The University hosted its third annual Out of the Darkness walk for the American Foundation for Suicide Prevention Sunday. This year, 60 people participated in the walk, which began at the Amphitheatre, and over $3,000 was raised to support the cause.
The walk is part of a larger campaign at high schools and colleges across the country to raise awareness and funds for suicide prevention efforts.
Sophie Divino, vice president of Active Minds, a Contracted Independent Organization that works to promote mental wellness, and first-year College student, was responsible for planning and organizing the walk.
“I think awareness is the biggest goal for this event,” Divino said. “We just want people to know there’s help out there.”
As fundraising was also a goal of the walk, Divino said organizations on-Grounds such as Pancakes for Parkinson’s, a pancake breakfast fundraiser held annually on Grounds for Parkinson’s disease research, and Greek life organizations, namely Kappa Delta, Tri Delta and Pi Beta Phi, provided support in the form of volunteering and fundraising.
Local Charlottesville businesses like Torchy’s Tacos helped fund the event and donated money. Divino said national organizations such as Moms Demand Action, a grassroots organization fighting against gun violence in America, were also large contributors to the event.
The University chapter of the National Alliance on Mental Illness also played a supportive role in this event by providing mental health resources for community members. Justin Wheelock, president of NAMI and fourth-year College student, said NAMI contributed to the walk by handing out informational flyers about suicide prevention and crisis intervention and educating participants about mental health resources on Grounds.
“Suicide prevention is something that has to be proactive rather than reactive,” Wheelock said. “A lot of times we see that after something happens or after there has been a suicide on-Grounds or after somebody has had a suicide attempt that’s when people recognize that it's real.”
Every year, approximately 1,100 college students commit suicide, making it the second most common cause of death among college students. Wheelock said it is important to contextualize suicide among college students by looking at environmental factors. Stressors such as housing, food insecurities, relationships with family and friends and money problems are contributing factors to mental anguish.

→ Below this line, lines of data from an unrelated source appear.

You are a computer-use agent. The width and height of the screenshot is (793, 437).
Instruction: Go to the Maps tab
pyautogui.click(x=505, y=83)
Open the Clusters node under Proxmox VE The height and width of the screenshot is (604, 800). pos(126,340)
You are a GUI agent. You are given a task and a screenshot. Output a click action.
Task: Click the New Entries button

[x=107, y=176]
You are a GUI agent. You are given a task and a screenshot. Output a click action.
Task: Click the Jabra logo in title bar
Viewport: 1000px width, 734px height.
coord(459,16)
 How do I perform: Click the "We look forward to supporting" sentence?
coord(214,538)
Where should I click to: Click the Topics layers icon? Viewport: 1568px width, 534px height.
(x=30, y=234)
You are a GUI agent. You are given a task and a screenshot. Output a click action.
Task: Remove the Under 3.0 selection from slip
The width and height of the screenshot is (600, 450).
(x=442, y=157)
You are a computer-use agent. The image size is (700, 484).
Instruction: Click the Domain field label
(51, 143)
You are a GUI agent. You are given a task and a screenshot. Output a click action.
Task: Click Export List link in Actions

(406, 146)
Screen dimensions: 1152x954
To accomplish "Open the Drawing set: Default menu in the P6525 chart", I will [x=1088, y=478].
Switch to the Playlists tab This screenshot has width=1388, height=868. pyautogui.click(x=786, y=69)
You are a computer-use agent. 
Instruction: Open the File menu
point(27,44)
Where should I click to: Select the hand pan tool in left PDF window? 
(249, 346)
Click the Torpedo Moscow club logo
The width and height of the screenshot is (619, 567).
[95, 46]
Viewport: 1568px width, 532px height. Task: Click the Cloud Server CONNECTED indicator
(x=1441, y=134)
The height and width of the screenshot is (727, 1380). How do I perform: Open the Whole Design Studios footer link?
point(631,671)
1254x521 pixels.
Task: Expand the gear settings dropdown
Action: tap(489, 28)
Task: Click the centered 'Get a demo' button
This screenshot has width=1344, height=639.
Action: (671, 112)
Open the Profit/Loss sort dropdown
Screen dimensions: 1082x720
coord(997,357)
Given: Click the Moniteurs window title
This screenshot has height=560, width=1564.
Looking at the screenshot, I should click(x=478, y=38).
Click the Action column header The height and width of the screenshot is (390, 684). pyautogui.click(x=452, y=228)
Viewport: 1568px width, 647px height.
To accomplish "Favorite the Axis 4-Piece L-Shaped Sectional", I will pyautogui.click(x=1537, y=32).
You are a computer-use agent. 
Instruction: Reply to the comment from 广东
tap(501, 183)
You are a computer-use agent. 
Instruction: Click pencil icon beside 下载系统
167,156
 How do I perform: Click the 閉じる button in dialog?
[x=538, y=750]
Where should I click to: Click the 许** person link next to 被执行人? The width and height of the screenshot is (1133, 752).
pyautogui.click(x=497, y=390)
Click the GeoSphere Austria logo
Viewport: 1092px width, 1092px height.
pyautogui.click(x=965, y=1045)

Wheelock along with Lara Demir, intersectionality and outreach co-chair of NAMI and fourth-year College student, said that the University offers many resources for mental health, through administrative programs such as Counseling and Psychological Services and CIO-funded programs like Next Steps Fund, which reduces the cost of therapy for students. However, Demir said accessing or simply knowing about such resources is a gap organizations such as Active Minds and NAMI are working to bridge.
“The thing that should be more emphasized is that resources need to be individualized and needs to be kind of identity-based care and creating resources that specifically account for marginalized identities,” Demir said. “You have to specifically target where there are gaps in your system if you want to be able to improve your resources.”
Demir said mental health organizations on-Grounds are working towards proactive measures rather than focusing only on crisis resources. NAMI specifically hosts community building activities, panel events and LGBTQ+ centric mental health information sessions.
Outreach events such as the Out of the Darkness Walk aim to shed light on mental health resources on-Grounds. Providing individuals with numerous tools to support their unique situations and ensuring they are not alone are steps organizations on Grounds are taking towards suicide prevention and mental health advocacy, Demir said.
The Student Health and Wellness Center will also be hosting many upcoming events for mental health, such as the Mental Wellness for International Students, a workshop designed to help students transitioning to a new culture. Divino said Active Minds plans to host the Out of the Darkness walk again next year and an even larger turnout is expected.